CLIC D'OR macaron 200Ne prenons que deux exemples parmi les plus denses et psychologiquement fouillés du Ring : extraits de La Walkyrie, le monologue de Wotan qui s’adresse à sa fille chérie Brünnhilde et lui avoue son impuissance face aux arguments de l’épouse Fricka qui lui demande de rompre sa protection auprès des Valse… Puis extrait du Crépuscule des dieux : le dernier monologue de Brünnhilde, l’épouse trompée par Siegfried qui cependant frappée d’un discernement supérieur, comprend le sens profond de tout le cycle, pardonne à celui qui l’a trahie, et restitue l’anneau maudit aux filles du Rhin…
D’une façon générale, le texte de Henri Christophe est direct, plus clair du point de vue des idées et des images formulés ; séquencé en phrases courtes, il souhaite (même si sa destination n’est pas d’être chanté) reproduire le rythme du chant lyrique ; le découpage qui en découle semble suivre les méandres du continuum musical : Henri Christophe a écouté chaque scène musicale en formulant la taille, le débit de ses traductions. Evidement indications scéniques et didascalies n’étant pas indiquées entre parenthèses, le lecteur perd en compréhension scénique et visuelle, mais il gagne une proximité émotionnelle avec chaque protagoniste que les autres textes à la rédaction plus contournée, n’offrent pas.
Même pour des non germanistes/germanophones, le travail de Wagner sur l’allitération et non la rime, une saveur organique du langage qui convoque la présence tangible des pulsions et forces psychique inspirées des mythes fondateurs qui l’ont tant porté dans la conception globale de la Tétralogie, s’impose : elle attise la lecture dans le feu des forces en présence. Le jeu de Wagner est d’anticiper ou de se remémorer, dilatation élastique et oscillante du temps qui fonde sa fascinante intensité : passé et futur sont évoqués presque simultanément pour intensifier la perception du présent (prolepses ou prévisions, analepses ou flashback). La vision est déjà cinématographique et l’on repère dans la construction du maillage linguistique ainsi restitué, les filiations et les correspondances multiples du texte, conçu comme un seule et même étoffe qu’on la prenne à son commencement comme à sa fin…
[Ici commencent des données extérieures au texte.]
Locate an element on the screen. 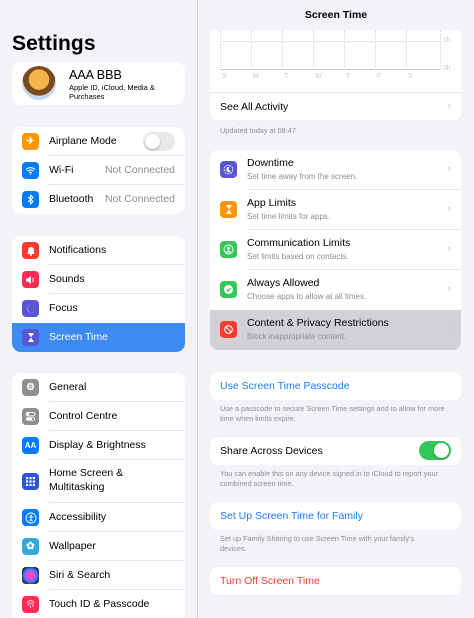 The width and height of the screenshot is (474, 618). sidebar-item-label-line2: Multitasking is located at coordinates (77, 487).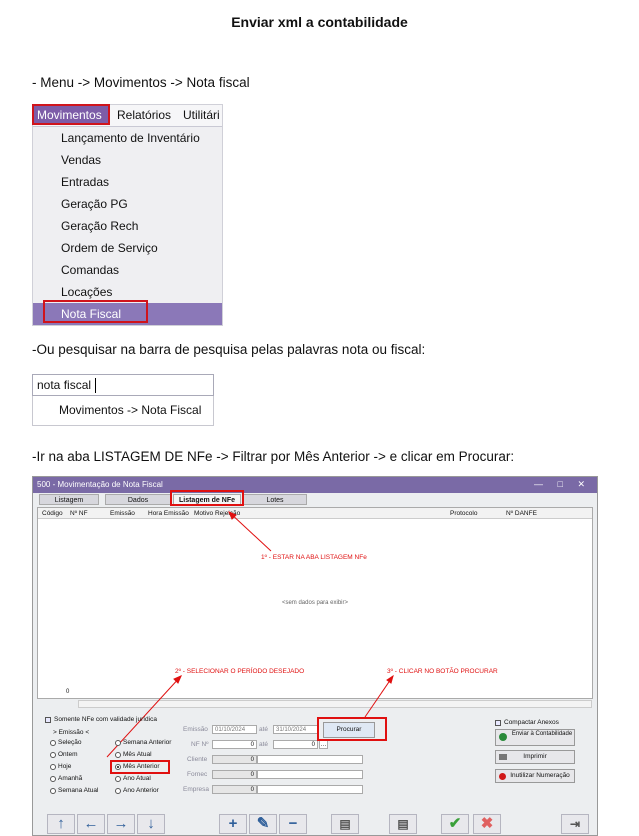 The height and width of the screenshot is (836, 639). What do you see at coordinates (140, 767) in the screenshot?
I see `annotation-box-period` at bounding box center [140, 767].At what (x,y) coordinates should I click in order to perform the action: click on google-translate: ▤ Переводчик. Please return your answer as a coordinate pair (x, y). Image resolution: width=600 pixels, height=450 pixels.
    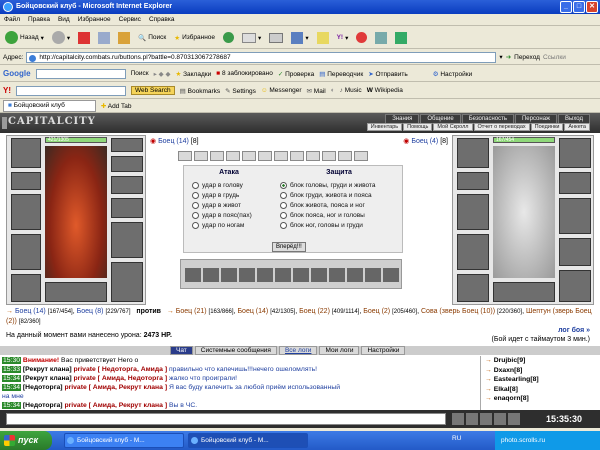
    Looking at the image, I should click on (341, 74).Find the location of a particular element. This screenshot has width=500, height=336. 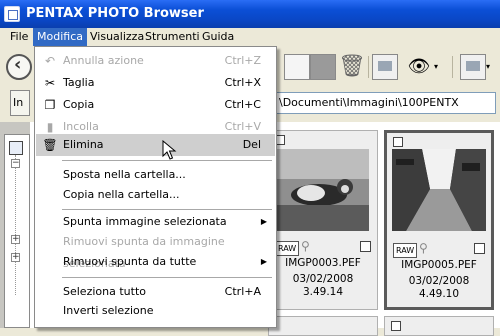

folder-tree: − + + is located at coordinates (17, 231).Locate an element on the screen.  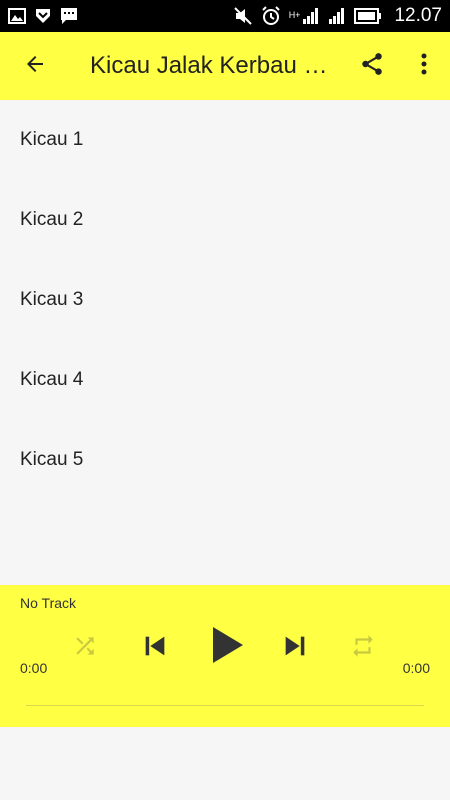
shield-check-icon is located at coordinates (43, 16).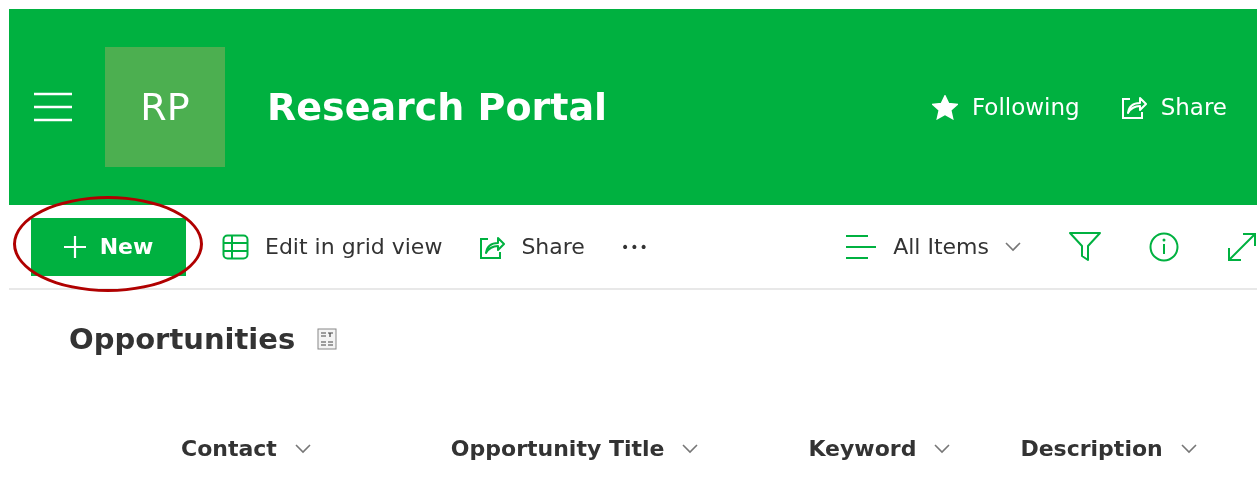 The image size is (1257, 497). Describe the element at coordinates (182, 339) in the screenshot. I see `list-title: Opportunities` at that location.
Les idées préconçues tiennent bon, or si certains s’entêtent à regretter les faiblesses du Wagner librettiste, force est de constater ici la puissance de son verbe, l’éloquence de ses idées, la cohérence des imbrications dramatiques, le sens de l’impact dramaturgique. Tout cela restitue la force et la spécificité du théâtre wagnérien, scène plus psychique et politique que narrative et d’action : tout fait sens à mesure que les situations se précisent, que les confrontations accomplissent leur œuvre. Le lecteur saisit enfin l’unité souterraine du cycle. Peu à peu s’affirme la profonde impuissance des êtres ; ces dieux ambitieux, arrogants s’épuisent dans l’exercice et le maintien absurde de leur pouvoir : la destinée de Wotan /Wanderer s’en trouve lumineuse ; un résumé du cycle entier : chacun tôt ou tard doit assumer les conséquences de ses actes. Au compositeur de dessiller les yeux des aveuglés. Gageons que le texte d’Henri Christophe accrédite enfin le principe à présent explicite d’un Wagner, librettiste affûté voire génial. C’est bien le moindre des apports de cette traduction heureusement éditée.

Henri Christophe. Richard Wagner : L’Anneau du Nibelung (Éditions Symétrie). ISBN : 978 2 36485 026 2. 403 pages. 13,80€. Février 2015. Un texte d’introduction très documenté récapitule l’histoire des traducteurs français de Wagner et aussi la chronologie des créations de ses oeuvres dans l’Hexagone… Passionnant.